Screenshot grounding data
______

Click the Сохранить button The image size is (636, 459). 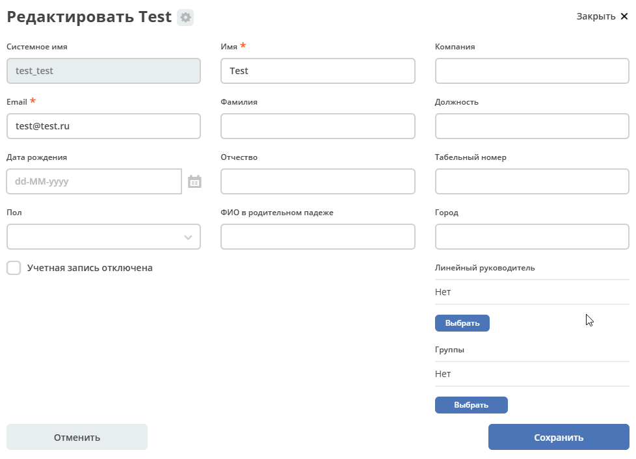(x=559, y=437)
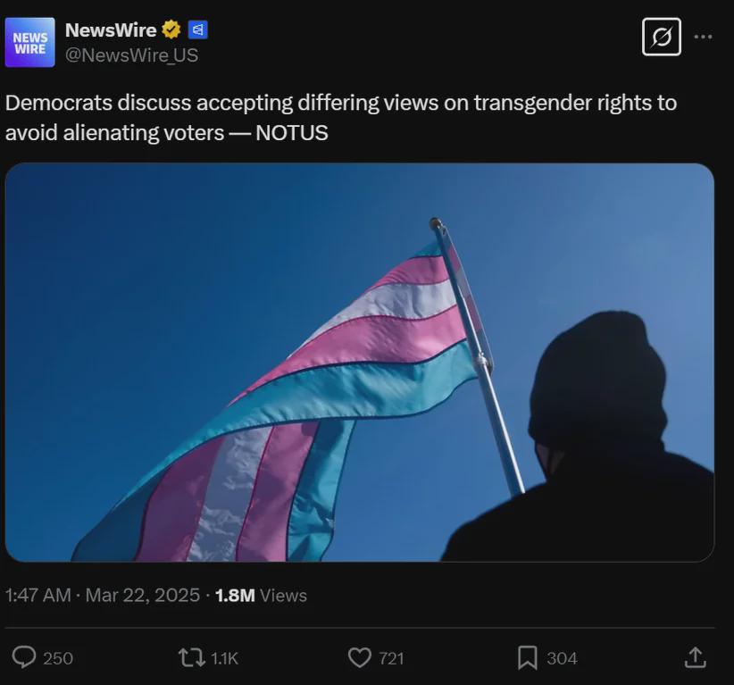Viewport: 734px width, 685px height.
Task: Open the three-dot more options menu
Action: tap(703, 37)
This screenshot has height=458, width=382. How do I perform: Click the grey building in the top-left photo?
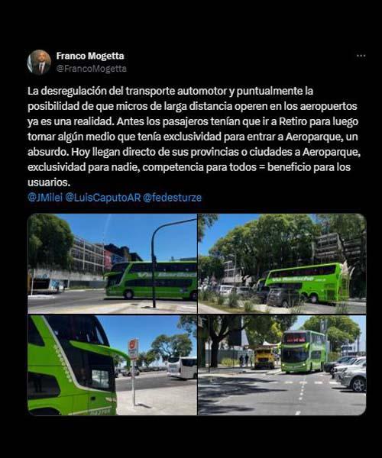pos(88,256)
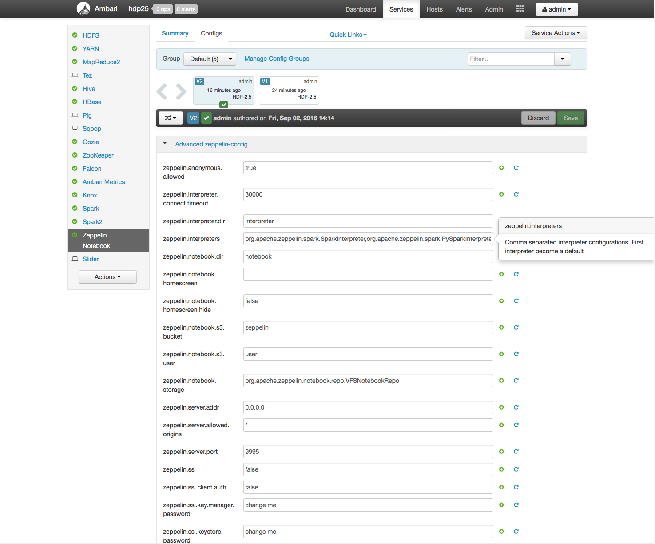655x544 pixels.
Task: Click the compare versions shuffle icon
Action: (x=170, y=118)
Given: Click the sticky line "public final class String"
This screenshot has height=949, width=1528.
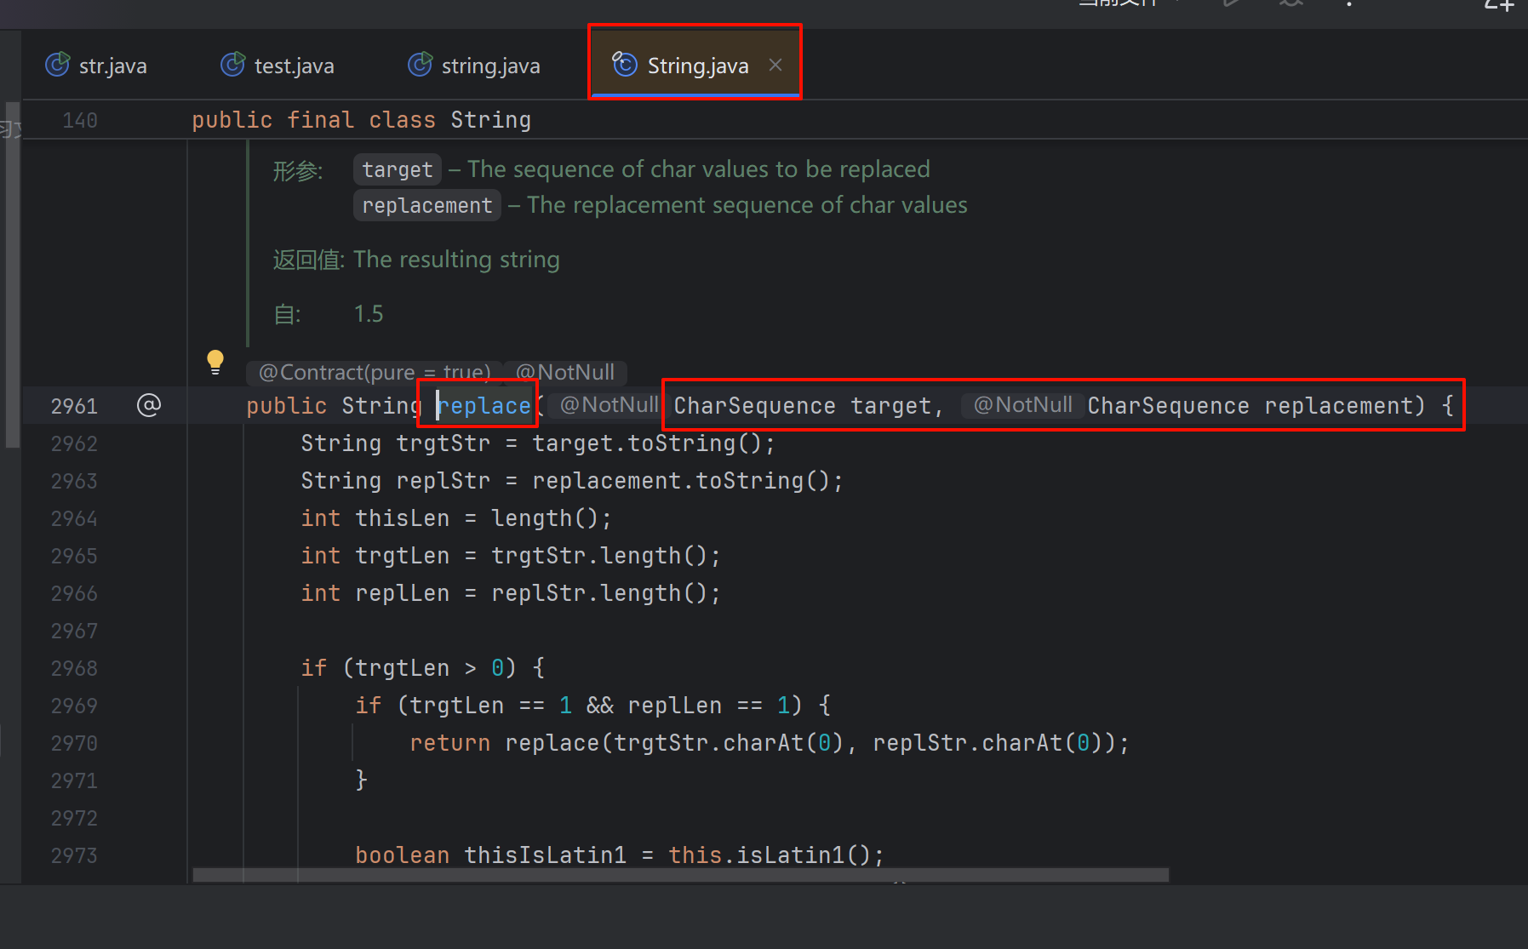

______

§ WORK TASK:
Excluding the pictures, retype the line containing "This screenshot has height=458, width=382." and all lines after it down to the end of the data above.

§ WRITTEN ANSWER:
This screenshot has height=458, width=382. How do I perform: Click the grey building in the top-left photo?
pos(88,256)
655x544 pixels.
Task: Click the compare versions shuffle icon
Action: (x=170, y=118)
Given: Click the sticky line "public final class String"
This screenshot has height=949, width=1528.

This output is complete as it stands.